- Aim -
Rename "Skype for Business" to "Microsoft Teams" in everything from the line containing "Task: Zoom out the map with minus" down to the line containing "Action: point(38,690)", and reproduce those lines with nothing else altered.

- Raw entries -
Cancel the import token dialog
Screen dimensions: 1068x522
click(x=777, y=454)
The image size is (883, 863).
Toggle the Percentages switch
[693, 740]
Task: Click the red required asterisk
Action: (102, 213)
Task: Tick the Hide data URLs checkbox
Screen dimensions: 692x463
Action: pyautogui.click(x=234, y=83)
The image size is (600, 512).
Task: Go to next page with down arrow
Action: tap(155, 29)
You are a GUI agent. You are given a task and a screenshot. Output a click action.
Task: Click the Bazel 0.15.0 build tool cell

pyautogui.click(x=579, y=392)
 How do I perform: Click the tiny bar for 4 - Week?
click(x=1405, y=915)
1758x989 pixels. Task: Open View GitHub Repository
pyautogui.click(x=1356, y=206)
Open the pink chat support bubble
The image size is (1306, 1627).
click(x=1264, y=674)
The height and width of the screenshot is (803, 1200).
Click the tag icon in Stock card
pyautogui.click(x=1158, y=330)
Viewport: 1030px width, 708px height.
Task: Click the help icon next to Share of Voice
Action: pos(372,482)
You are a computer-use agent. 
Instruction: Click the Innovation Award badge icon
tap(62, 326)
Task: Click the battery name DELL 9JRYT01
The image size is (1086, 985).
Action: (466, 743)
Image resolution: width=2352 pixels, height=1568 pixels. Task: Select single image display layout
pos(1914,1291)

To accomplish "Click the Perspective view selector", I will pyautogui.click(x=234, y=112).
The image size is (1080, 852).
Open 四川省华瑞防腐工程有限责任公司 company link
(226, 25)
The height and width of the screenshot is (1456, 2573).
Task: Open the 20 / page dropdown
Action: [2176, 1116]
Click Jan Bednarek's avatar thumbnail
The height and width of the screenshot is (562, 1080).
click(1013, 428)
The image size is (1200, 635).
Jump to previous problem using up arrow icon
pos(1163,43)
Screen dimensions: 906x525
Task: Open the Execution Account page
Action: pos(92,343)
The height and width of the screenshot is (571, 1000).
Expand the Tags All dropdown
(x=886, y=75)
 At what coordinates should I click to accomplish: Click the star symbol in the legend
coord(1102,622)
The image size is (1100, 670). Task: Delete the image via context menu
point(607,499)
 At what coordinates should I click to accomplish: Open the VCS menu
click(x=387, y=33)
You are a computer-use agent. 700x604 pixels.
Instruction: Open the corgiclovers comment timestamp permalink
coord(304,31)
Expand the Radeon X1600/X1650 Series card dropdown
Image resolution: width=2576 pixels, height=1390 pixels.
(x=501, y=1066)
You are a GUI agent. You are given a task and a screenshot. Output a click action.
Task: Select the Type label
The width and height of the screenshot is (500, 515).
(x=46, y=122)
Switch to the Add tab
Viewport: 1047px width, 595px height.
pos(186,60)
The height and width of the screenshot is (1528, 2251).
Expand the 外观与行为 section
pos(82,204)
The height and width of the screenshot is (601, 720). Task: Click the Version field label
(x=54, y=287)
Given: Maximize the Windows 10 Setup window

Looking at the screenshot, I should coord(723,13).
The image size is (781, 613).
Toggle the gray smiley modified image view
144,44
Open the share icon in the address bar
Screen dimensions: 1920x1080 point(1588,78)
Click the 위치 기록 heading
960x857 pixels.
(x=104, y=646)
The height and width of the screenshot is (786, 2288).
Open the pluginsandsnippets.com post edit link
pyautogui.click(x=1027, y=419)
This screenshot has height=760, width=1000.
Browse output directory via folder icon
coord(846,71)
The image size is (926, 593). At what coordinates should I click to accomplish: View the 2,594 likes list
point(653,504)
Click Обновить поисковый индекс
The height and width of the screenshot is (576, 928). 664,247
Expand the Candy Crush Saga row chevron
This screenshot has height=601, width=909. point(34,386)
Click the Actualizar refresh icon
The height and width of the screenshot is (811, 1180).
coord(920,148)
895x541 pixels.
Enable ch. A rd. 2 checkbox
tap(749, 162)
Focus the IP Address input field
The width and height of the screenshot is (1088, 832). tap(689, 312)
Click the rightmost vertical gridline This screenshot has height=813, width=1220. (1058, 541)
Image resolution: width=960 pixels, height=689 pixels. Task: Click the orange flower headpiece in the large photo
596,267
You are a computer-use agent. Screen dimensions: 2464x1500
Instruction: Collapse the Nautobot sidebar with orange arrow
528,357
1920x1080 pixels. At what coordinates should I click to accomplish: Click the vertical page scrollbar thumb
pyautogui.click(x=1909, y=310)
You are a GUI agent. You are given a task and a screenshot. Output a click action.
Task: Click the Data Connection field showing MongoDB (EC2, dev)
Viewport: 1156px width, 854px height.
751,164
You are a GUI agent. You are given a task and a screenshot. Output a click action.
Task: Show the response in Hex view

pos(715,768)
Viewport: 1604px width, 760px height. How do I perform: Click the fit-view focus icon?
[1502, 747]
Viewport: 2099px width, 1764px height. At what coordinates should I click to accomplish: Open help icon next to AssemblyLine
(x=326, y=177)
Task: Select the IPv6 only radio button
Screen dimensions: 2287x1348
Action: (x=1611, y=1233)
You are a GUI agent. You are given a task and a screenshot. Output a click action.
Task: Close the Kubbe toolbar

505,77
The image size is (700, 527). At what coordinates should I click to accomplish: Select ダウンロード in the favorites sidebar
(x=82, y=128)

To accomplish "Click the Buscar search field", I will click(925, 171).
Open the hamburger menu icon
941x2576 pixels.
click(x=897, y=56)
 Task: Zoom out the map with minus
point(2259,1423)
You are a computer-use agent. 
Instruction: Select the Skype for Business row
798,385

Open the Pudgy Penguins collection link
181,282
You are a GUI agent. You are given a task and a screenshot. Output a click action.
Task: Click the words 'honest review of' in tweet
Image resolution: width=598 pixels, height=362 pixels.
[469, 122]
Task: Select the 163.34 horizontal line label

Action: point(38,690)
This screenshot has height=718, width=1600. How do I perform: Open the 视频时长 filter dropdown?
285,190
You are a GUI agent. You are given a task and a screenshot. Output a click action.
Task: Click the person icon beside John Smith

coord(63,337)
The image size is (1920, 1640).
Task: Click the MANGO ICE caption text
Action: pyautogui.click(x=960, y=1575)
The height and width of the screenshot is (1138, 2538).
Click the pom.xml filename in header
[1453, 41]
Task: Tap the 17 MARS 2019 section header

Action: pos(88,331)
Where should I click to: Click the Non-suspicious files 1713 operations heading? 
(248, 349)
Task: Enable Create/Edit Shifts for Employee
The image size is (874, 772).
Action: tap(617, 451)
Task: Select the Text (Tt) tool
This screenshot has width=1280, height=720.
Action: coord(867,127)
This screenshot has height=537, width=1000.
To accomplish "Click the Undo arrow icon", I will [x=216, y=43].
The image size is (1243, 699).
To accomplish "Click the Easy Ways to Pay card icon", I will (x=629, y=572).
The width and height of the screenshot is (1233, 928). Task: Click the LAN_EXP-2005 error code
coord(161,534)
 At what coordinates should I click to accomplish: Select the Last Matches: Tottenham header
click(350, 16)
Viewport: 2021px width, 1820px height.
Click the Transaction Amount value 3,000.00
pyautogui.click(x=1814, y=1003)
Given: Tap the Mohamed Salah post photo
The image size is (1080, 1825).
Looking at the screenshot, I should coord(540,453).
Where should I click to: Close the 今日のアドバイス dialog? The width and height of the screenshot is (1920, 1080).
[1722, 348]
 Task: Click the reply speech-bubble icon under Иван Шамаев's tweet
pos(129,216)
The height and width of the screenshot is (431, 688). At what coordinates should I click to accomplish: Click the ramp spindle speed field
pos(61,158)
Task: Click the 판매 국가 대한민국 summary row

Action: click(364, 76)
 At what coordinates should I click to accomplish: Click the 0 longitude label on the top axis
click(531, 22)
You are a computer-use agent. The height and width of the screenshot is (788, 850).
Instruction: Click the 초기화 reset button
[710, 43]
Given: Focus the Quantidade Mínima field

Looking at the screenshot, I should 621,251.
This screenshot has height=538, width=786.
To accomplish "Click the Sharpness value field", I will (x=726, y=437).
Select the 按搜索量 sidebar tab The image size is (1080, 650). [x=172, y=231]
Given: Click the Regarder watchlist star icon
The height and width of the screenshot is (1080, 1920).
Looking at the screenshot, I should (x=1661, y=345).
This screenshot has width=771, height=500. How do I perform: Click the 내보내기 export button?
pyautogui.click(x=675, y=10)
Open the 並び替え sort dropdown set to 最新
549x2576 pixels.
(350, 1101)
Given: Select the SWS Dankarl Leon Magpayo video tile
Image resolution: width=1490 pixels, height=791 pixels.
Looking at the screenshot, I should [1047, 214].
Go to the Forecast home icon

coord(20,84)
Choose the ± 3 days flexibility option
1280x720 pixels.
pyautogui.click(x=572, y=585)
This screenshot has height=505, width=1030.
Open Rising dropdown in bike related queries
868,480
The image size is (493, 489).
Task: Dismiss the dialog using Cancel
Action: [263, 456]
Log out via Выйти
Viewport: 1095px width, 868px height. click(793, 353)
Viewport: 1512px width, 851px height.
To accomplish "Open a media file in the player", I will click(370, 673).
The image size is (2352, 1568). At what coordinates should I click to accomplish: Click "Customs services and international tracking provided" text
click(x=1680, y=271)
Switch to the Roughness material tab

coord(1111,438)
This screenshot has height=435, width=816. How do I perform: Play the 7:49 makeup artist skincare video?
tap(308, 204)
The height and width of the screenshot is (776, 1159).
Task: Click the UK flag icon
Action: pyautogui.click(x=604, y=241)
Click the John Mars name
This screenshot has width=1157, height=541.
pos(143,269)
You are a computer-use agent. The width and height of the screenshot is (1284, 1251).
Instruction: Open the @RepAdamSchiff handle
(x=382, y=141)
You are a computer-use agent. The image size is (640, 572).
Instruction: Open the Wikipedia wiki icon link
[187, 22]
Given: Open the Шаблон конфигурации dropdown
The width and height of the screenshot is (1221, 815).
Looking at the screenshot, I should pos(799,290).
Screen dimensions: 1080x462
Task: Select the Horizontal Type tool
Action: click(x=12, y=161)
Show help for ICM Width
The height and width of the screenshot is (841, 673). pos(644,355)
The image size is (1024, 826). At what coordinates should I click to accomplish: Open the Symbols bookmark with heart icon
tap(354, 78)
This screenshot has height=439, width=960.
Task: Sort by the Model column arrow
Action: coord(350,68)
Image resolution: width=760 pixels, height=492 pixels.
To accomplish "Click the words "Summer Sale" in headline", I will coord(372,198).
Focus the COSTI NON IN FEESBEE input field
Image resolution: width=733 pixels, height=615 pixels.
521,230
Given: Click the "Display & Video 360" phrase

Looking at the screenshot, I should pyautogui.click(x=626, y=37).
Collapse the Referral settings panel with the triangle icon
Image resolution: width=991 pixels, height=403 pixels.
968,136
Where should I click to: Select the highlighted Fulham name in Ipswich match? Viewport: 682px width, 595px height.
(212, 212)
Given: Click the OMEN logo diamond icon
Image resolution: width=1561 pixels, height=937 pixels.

- Answer below -
 Task: Zoom out the map with minus
point(2259,1423)
You are a computer-use agent. 
Instruction: Select the Microsoft Teams row
798,385

Open the Pudgy Penguins collection link
181,282
You are a GUI agent. You are given a task and a screenshot. Output a click action.
Task: Click the words 'honest review of' in tweet
Image resolution: width=598 pixels, height=362 pixels.
[469, 122]
Task: Select the 163.34 horizontal line label

Action: point(38,690)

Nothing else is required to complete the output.